__WHAT YOU ARE ASKED TO DO__. Copy out the lines again, starting with the line containing "Click the server" and continuing through the line containing "The image size is (1010, 582). (531, 503)". Don't include the pictures.

__INPUT DATA__.

------------------------------------

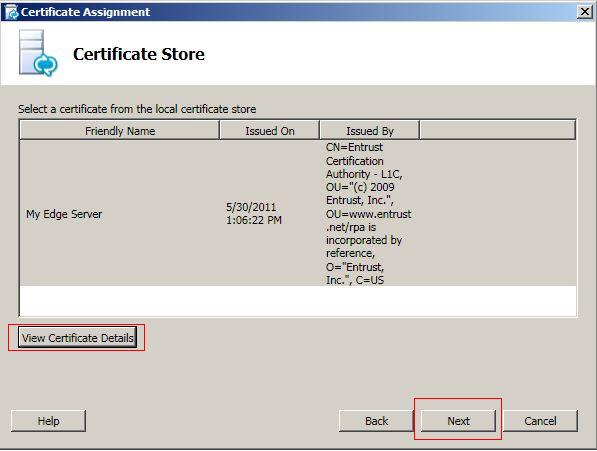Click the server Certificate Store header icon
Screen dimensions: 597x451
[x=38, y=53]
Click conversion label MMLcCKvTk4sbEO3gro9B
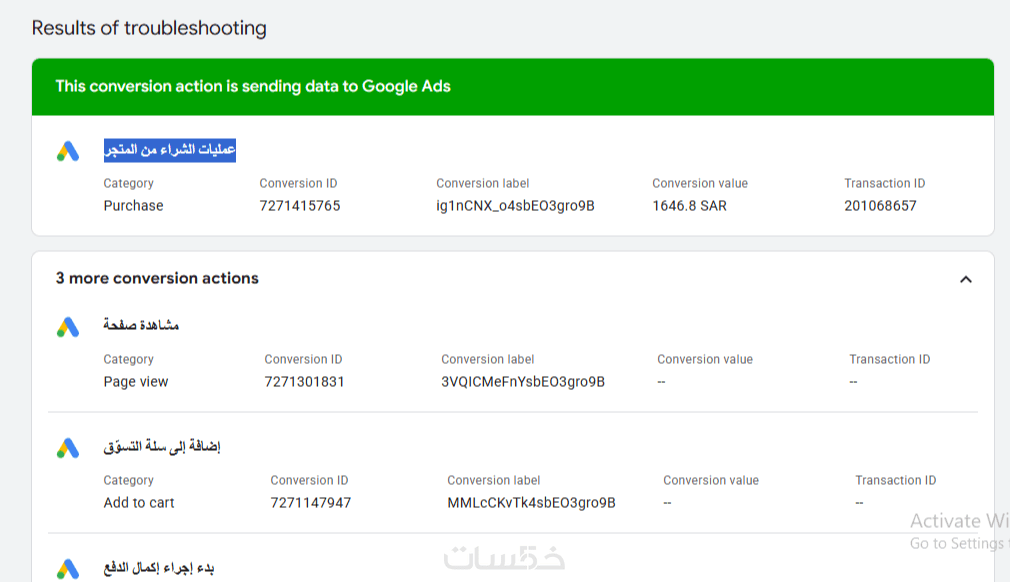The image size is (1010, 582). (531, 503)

------------------------------------

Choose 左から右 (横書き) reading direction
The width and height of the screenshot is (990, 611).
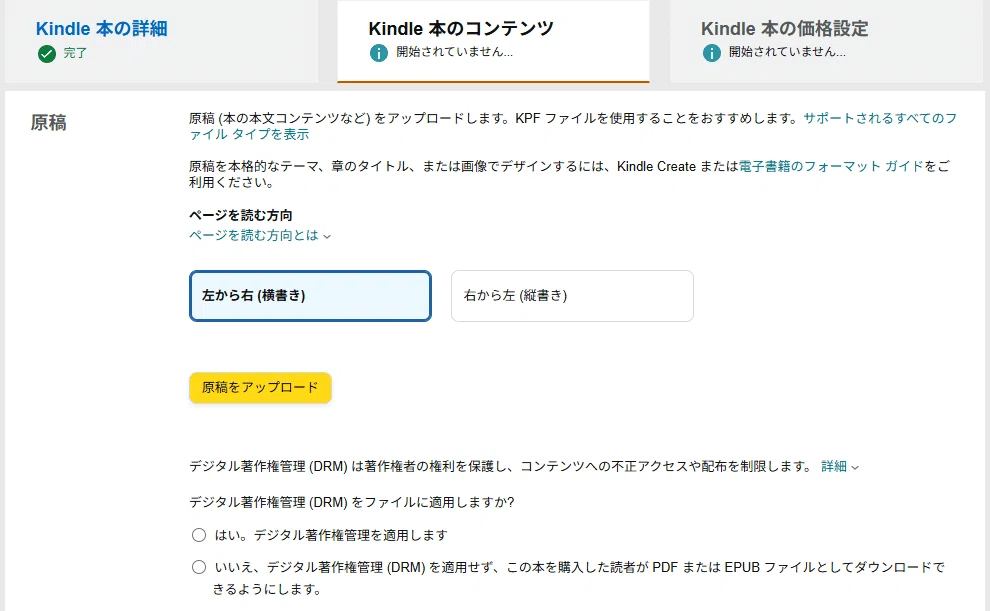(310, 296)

------------------------------------

__CORRECT RESPONSE__.
Click the server Certificate Store header icon
Screen dimensions: 597x451
[x=38, y=53]
Click conversion label MMLcCKvTk4sbEO3gro9B
The image size is (1010, 582). (531, 503)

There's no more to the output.